L’hypothèse d’un « retour à la nature » n’est pas alternative au capitalisme, elle en découle bien plutôt, et lui est symétrique, parce qu’elles ont en commun une « domestication » intégrale de la nature. On en revient – ici comme ailleurs – revient au problème de la production : comment ferons-nous pour inventer des valeurs et à organiser une force qui permettent de déraciner la production hors du développement capitaliste ; mais aussi : comment ferons-nous pour l’arracher à toutes les utopies parasitaires de la décroissance ? Le commun se situe sur ce terrain.

7) Deux hypothèses de travail, pour finir.
Il faudrait recommencer à étudier la planification – surtout celle de l’époque soviétique – parce qu’il y vivait sans doute l’utopie d’une « approximation » ou d’un voisinage avec le commun.
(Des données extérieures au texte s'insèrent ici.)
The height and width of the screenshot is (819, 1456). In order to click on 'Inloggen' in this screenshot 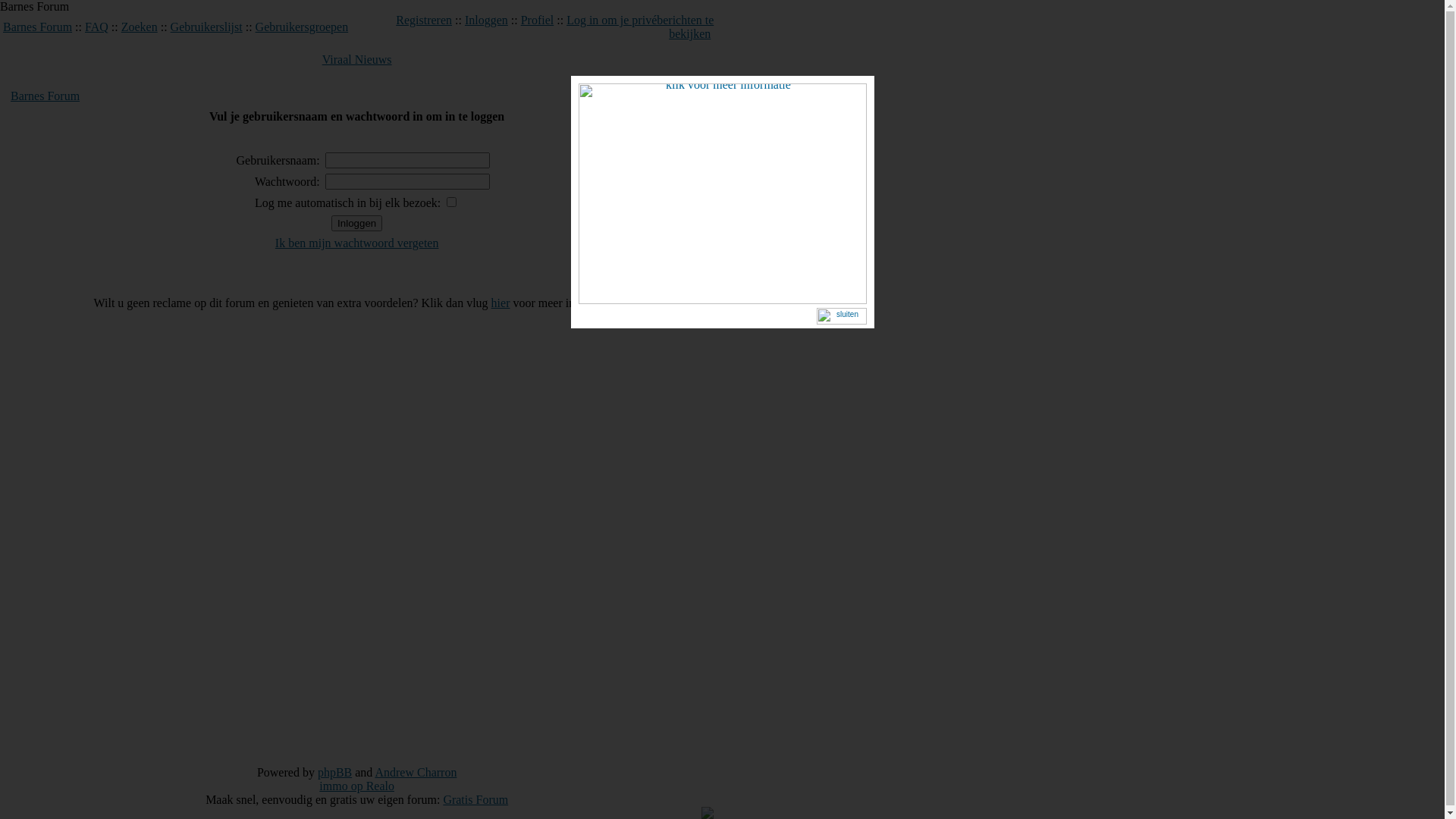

Le thème du commun en tant que « troisième genre » doit en effet tenir compte de la crise du public et il faut que nous insérions notre recherche précisément là où la crise du public est la plus forte – or la planification soviétique a représenté de ce point de vue la pointe aiguë de la crise d’un public porté à sa dimension extrême.
Au-delà de cela, il faudrait revenir également, d’un point de vue politiquement, aux nouvelles technologies informatiques, afin reprendre celles-ci à la lumière de ce nœud dont il nous faut venir à bout : la construction démocratique du commun.